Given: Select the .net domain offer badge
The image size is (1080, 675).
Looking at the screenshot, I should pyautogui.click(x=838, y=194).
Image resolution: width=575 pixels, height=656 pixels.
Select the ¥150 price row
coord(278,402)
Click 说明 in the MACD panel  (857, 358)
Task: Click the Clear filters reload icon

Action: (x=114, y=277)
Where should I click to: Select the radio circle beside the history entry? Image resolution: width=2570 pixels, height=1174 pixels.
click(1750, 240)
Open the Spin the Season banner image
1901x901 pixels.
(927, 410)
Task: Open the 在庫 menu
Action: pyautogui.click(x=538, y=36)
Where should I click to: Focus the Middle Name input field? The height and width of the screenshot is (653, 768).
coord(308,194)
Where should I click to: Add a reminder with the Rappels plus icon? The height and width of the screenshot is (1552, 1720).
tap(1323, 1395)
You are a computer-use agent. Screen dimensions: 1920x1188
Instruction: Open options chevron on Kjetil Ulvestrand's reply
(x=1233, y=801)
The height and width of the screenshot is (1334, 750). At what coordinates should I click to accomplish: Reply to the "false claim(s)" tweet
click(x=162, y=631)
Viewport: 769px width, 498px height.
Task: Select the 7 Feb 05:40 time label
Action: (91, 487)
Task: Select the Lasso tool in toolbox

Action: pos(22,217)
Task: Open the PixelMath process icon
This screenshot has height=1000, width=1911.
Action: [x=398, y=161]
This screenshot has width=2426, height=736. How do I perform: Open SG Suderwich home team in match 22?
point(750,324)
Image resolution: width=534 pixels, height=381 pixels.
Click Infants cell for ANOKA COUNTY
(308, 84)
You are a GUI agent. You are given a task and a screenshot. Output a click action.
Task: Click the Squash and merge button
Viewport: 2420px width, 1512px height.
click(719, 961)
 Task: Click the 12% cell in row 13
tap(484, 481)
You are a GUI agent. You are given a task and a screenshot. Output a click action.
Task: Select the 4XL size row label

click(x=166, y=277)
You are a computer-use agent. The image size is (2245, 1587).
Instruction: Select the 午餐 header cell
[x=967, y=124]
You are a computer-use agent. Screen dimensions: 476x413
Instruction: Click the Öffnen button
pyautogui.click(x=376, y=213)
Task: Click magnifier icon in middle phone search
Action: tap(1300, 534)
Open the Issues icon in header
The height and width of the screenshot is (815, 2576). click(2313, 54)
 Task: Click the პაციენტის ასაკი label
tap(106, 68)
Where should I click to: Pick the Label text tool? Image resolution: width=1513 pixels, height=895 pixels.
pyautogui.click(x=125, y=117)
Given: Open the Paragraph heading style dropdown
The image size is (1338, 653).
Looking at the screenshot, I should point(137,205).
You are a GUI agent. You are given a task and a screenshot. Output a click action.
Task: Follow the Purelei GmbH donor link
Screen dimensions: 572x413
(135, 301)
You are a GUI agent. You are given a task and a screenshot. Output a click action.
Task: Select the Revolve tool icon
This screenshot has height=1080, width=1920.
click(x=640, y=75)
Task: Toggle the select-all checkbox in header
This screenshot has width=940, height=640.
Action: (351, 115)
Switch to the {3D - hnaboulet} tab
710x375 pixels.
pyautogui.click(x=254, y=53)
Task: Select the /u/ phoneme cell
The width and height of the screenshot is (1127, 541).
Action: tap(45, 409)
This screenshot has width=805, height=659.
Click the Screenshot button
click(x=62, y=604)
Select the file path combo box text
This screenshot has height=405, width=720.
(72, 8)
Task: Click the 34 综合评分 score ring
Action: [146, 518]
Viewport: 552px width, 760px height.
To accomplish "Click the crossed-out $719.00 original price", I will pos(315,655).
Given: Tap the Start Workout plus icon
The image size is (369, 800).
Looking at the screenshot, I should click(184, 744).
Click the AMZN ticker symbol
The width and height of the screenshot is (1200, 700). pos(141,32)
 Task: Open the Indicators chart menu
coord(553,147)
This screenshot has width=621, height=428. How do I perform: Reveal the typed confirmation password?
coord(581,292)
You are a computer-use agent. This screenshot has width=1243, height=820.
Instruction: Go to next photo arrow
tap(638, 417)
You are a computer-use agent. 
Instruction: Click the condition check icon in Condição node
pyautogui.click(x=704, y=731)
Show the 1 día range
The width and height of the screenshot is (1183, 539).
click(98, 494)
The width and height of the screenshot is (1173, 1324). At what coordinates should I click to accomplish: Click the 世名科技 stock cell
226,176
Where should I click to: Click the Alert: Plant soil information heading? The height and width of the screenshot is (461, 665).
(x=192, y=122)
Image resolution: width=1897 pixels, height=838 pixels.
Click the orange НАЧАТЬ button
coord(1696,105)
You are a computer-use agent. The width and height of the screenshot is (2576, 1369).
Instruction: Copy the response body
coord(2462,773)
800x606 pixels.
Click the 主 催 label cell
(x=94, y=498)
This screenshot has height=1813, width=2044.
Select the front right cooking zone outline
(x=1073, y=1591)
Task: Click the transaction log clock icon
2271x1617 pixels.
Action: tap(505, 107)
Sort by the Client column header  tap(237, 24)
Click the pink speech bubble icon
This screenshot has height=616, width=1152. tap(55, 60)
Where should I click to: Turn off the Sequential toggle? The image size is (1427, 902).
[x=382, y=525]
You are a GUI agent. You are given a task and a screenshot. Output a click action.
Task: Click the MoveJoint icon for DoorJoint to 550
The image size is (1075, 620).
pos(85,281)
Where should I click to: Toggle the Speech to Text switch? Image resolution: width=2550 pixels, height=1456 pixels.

Goal:
Copy all of the records above word for word.

Solution for this exercise:
Given: Select the .net domain offer badge
The image size is (1080, 675).
Looking at the screenshot, I should pyautogui.click(x=838, y=194).
Image resolution: width=575 pixels, height=656 pixels.
Select the ¥150 price row
coord(278,402)
Click 说明 in the MACD panel  (857, 358)
Task: Click the Clear filters reload icon

Action: (x=114, y=277)
Where should I click to: Select the radio circle beside the history entry? Image resolution: width=2570 pixels, height=1174 pixels.
click(1750, 240)
Open the Spin the Season banner image
1901x901 pixels.
(927, 410)
Task: Open the 在庫 menu
Action: pyautogui.click(x=538, y=36)
Where should I click to: Focus the Middle Name input field? The height and width of the screenshot is (653, 768).
coord(308,194)
Where should I click to: Add a reminder with the Rappels plus icon? The height and width of the screenshot is (1552, 1720).
tap(1323, 1395)
You are a computer-use agent. Screen dimensions: 1920x1188
Instruction: Open options chevron on Kjetil Ulvestrand's reply
(x=1233, y=801)
The height and width of the screenshot is (1334, 750). At what coordinates should I click to accomplish: Reply to the "false claim(s)" tweet
click(x=162, y=631)
Viewport: 769px width, 498px height.
Task: Select the 7 Feb 05:40 time label
Action: (91, 487)
Task: Select the Lasso tool in toolbox

Action: pos(22,217)
Task: Open the PixelMath process icon
This screenshot has height=1000, width=1911.
Action: [x=398, y=161]
This screenshot has width=2426, height=736. How do I perform: Open SG Suderwich home team in match 22?
point(750,324)
Image resolution: width=534 pixels, height=381 pixels.
Click Infants cell for ANOKA COUNTY
(308, 84)
You are a GUI agent. You are given a task and a screenshot. Output a click action.
Task: Click the Squash and merge button
Viewport: 2420px width, 1512px height.
click(719, 961)
 Task: Click the 12% cell in row 13
tap(484, 481)
You are a GUI agent. You are given a task and a screenshot. Output a click action.
Task: Select the 4XL size row label

click(x=166, y=277)
You are a computer-use agent. The image size is (2245, 1587).
Instruction: Select the 午餐 header cell
[x=967, y=124]
You are a computer-use agent. Screen dimensions: 476x413
Instruction: Click the Öffnen button
pyautogui.click(x=376, y=213)
Task: Click magnifier icon in middle phone search
Action: tap(1300, 534)
Open the Issues icon in header
The height and width of the screenshot is (815, 2576). click(2313, 54)
 Task: Click the პაციენტის ასაკი label
tap(106, 68)
Where should I click to: Pick the Label text tool? Image resolution: width=1513 pixels, height=895 pixels.
pyautogui.click(x=125, y=117)
Given: Open the Paragraph heading style dropdown
The image size is (1338, 653).
Looking at the screenshot, I should point(137,205).
You are a GUI agent. You are given a task and a screenshot. Output a click action.
Task: Follow the Purelei GmbH donor link
Screen dimensions: 572x413
(135, 301)
You are a GUI agent. You are given a task and a screenshot. Output a click action.
Task: Select the Revolve tool icon
This screenshot has height=1080, width=1920.
click(x=640, y=75)
Task: Toggle the select-all checkbox in header
This screenshot has width=940, height=640.
Action: (351, 115)
Switch to the {3D - hnaboulet} tab
710x375 pixels.
pyautogui.click(x=254, y=53)
Task: Select the /u/ phoneme cell
The width and height of the screenshot is (1127, 541).
Action: tap(45, 409)
This screenshot has width=805, height=659.
Click the Screenshot button
click(x=62, y=604)
Select the file path combo box text
This screenshot has height=405, width=720.
(72, 8)
Task: Click the 34 综合评分 score ring
Action: [146, 518]
Viewport: 552px width, 760px height.
To accomplish "Click the crossed-out $719.00 original price", I will pos(315,655).
Given: Tap the Start Workout plus icon
The image size is (369, 800).
Looking at the screenshot, I should click(184, 744).
Click the AMZN ticker symbol
The width and height of the screenshot is (1200, 700). pos(141,32)
 Task: Open the Indicators chart menu
coord(553,147)
This screenshot has width=621, height=428. How do I perform: Reveal the typed confirmation password?
coord(581,292)
You are a computer-use agent. This screenshot has width=1243, height=820.
Instruction: Go to next photo arrow
tap(638, 417)
You are a computer-use agent. 
Instruction: Click the condition check icon in Condição node
pyautogui.click(x=704, y=731)
Show the 1 día range
The width and height of the screenshot is (1183, 539).
click(98, 494)
The width and height of the screenshot is (1173, 1324). At what coordinates should I click to accomplish: Click the 世名科技 stock cell
226,176
Where should I click to: Click the Alert: Plant soil information heading? The height and width of the screenshot is (461, 665).
(x=192, y=122)
Image resolution: width=1897 pixels, height=838 pixels.
Click the orange НАЧАТЬ button
coord(1696,105)
You are a computer-use agent. The width and height of the screenshot is (2576, 1369).
Instruction: Copy the response body
coord(2462,773)
800x606 pixels.
Click the 主 催 label cell
(x=94, y=498)
This screenshot has height=1813, width=2044.
Select the front right cooking zone outline
(x=1073, y=1591)
Task: Click the transaction log clock icon
2271x1617 pixels.
Action: tap(505, 107)
Sort by the Client column header  tap(237, 24)
Click the pink speech bubble icon
This screenshot has height=616, width=1152. tap(55, 60)
Where should I click to: Turn off the Sequential toggle? The image size is (1427, 902).
[x=382, y=525]
You are a GUI agent. You are given a task and a screenshot. Output a click action.
Task: Click the MoveJoint icon for DoorJoint to 550
The image size is (1075, 620).
pos(85,281)
Where should I click to: Toggle the Speech to Text switch? Image resolution: width=2550 pixels, height=1456 pixels.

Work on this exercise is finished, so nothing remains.